## To be done
Determine how many lines in the rows below contain the word "Open", with capitalization counting as significant, and reply with that number alone.

## Data for the task

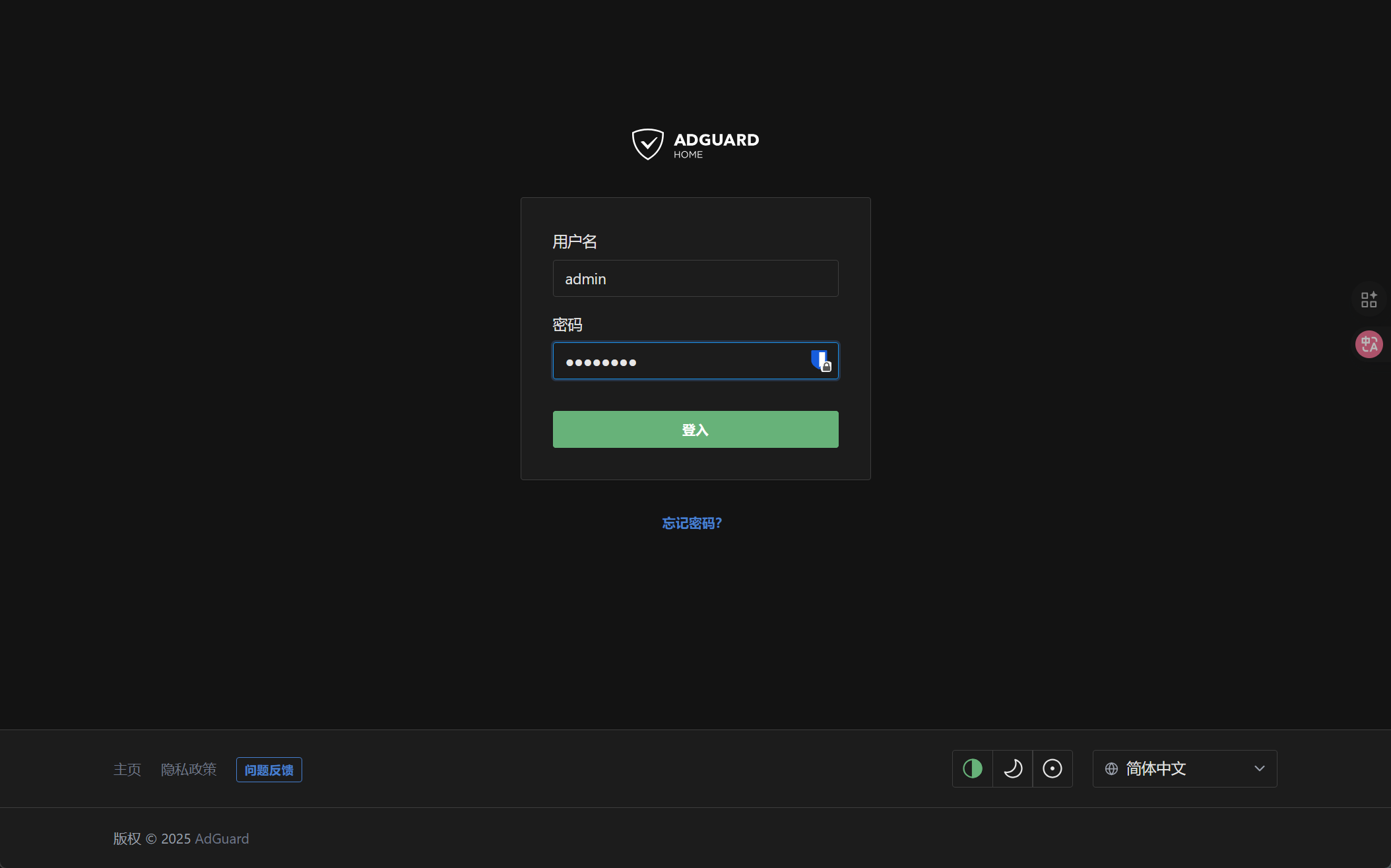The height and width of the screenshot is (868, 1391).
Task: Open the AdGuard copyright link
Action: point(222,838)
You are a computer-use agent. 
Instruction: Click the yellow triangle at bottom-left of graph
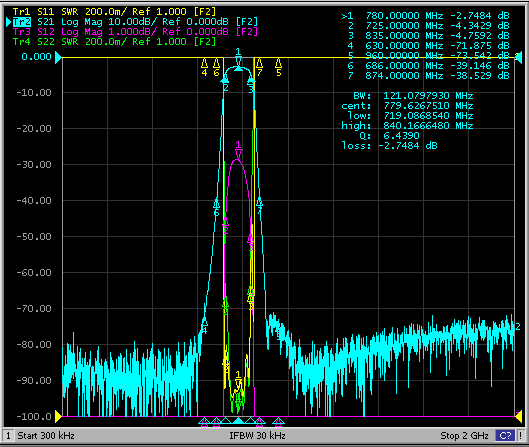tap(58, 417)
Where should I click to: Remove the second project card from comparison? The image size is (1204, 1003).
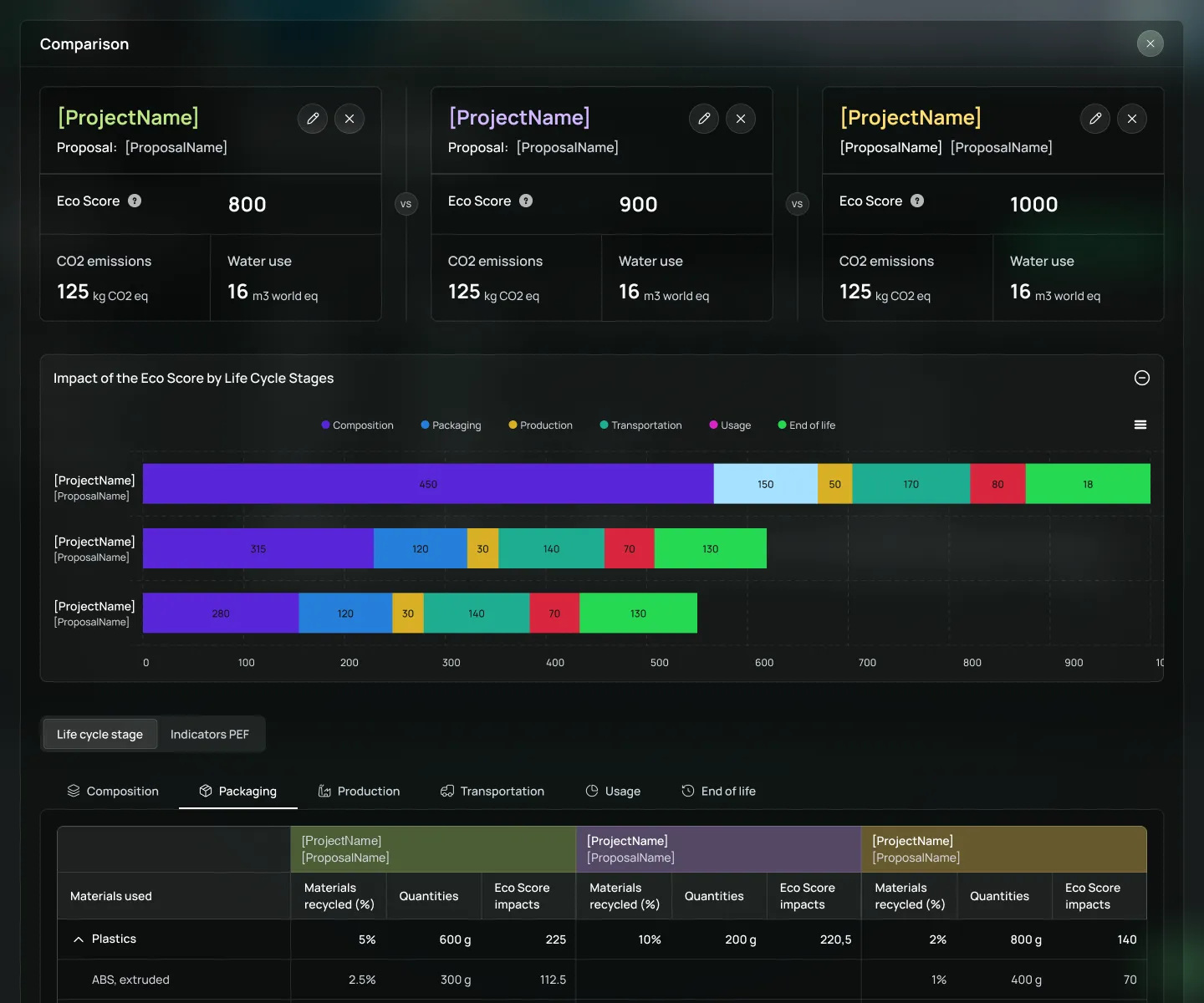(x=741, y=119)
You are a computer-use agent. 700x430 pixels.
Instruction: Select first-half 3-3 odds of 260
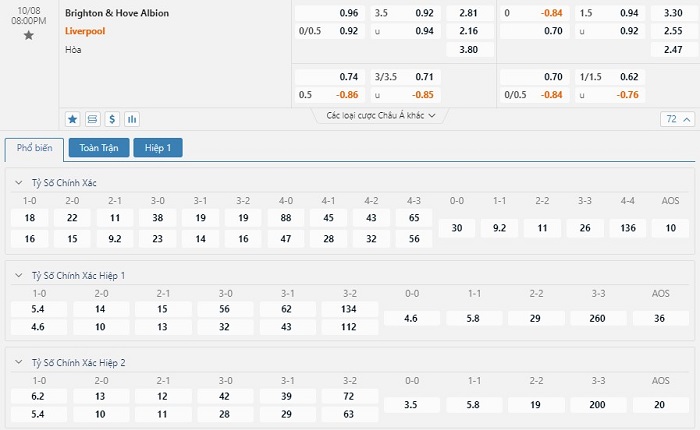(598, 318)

---

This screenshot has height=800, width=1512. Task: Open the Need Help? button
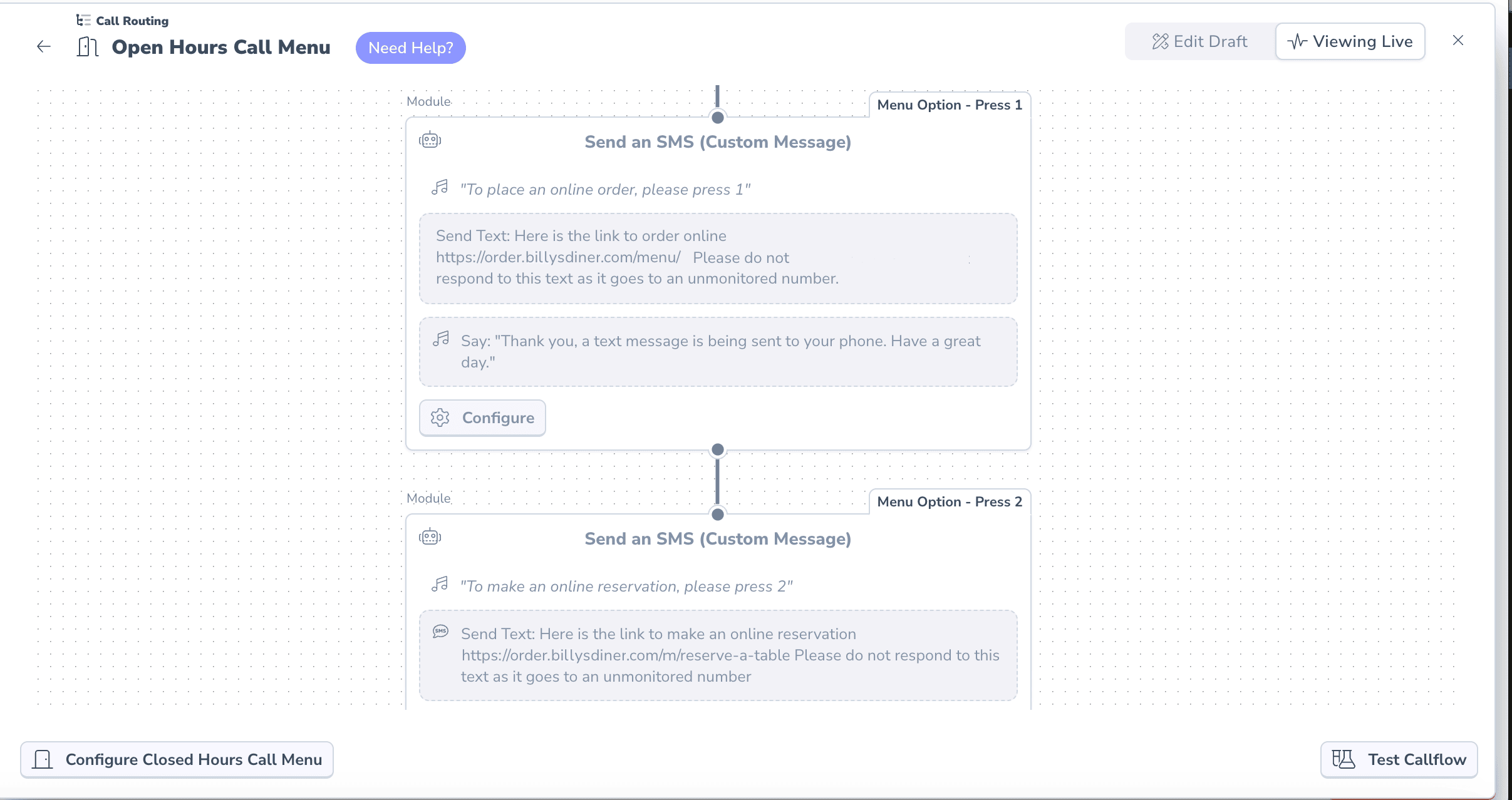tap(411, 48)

...

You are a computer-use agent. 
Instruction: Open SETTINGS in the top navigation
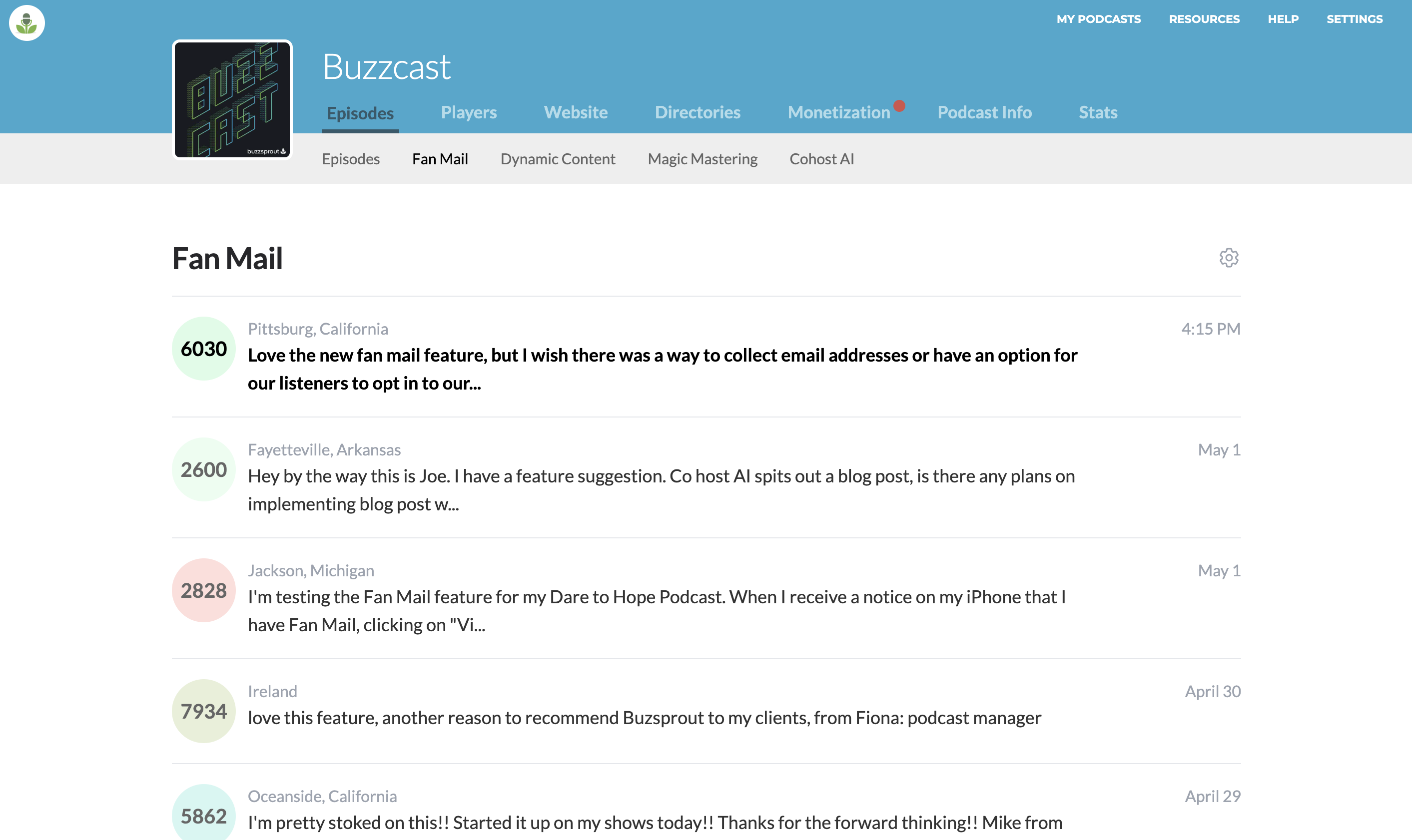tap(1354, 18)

## Result of the task
3